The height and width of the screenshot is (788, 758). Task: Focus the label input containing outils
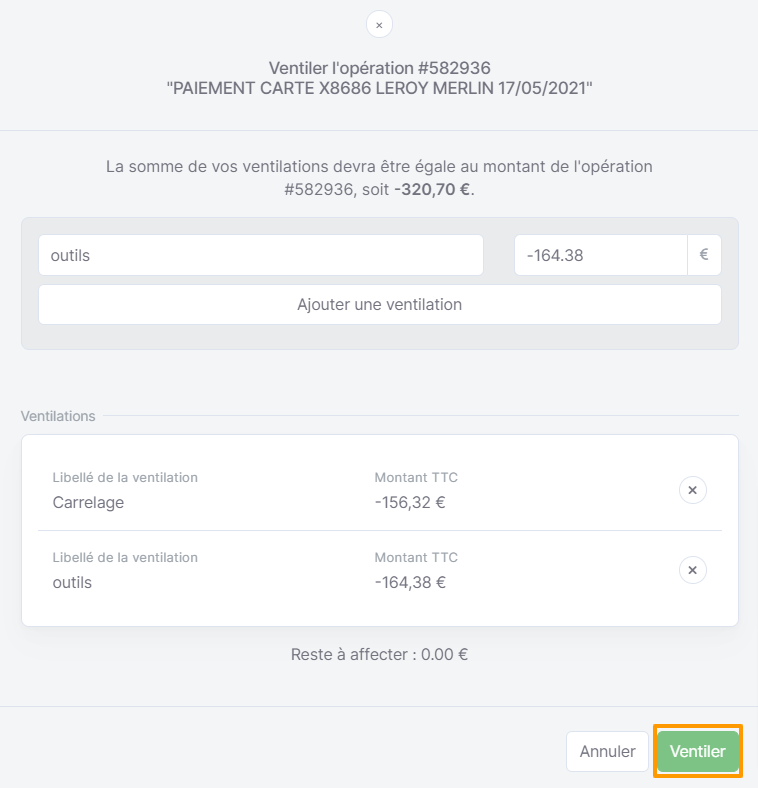pos(261,255)
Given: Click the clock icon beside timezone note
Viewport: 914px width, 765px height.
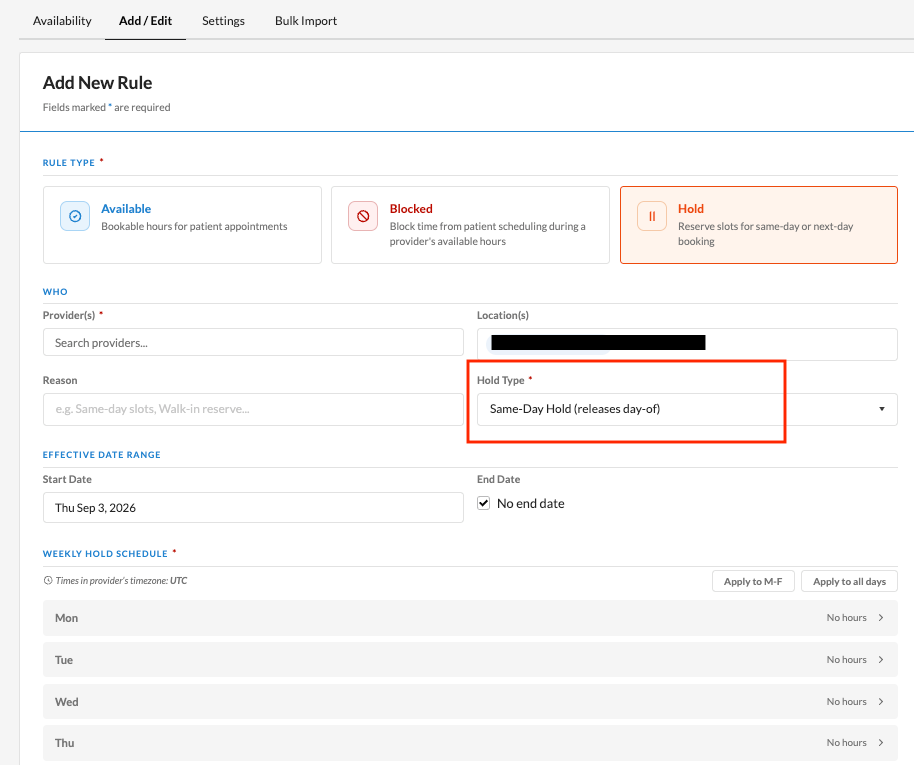Looking at the screenshot, I should [48, 581].
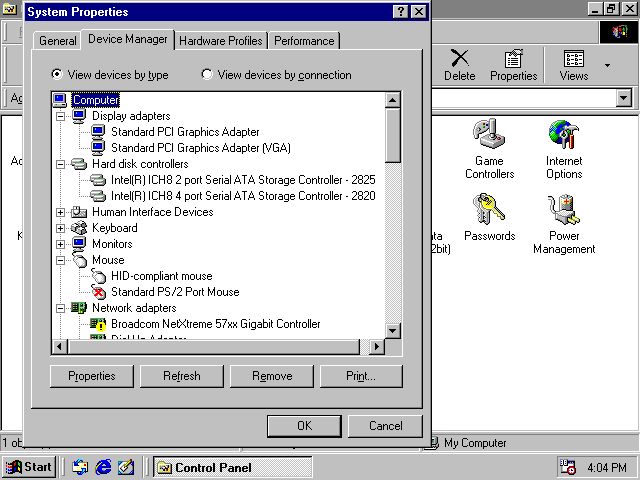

—————

[EXERCISE PROMPT]: Would you retype the entries above in full, exactly as written, minus the pictures?

[ANSWER]:
The height and width of the screenshot is (788, 758). Task: Focus the label input containing outils
pos(261,255)
Given: Click the clock icon beside timezone note
Viewport: 914px width, 765px height.
Looking at the screenshot, I should [48, 581].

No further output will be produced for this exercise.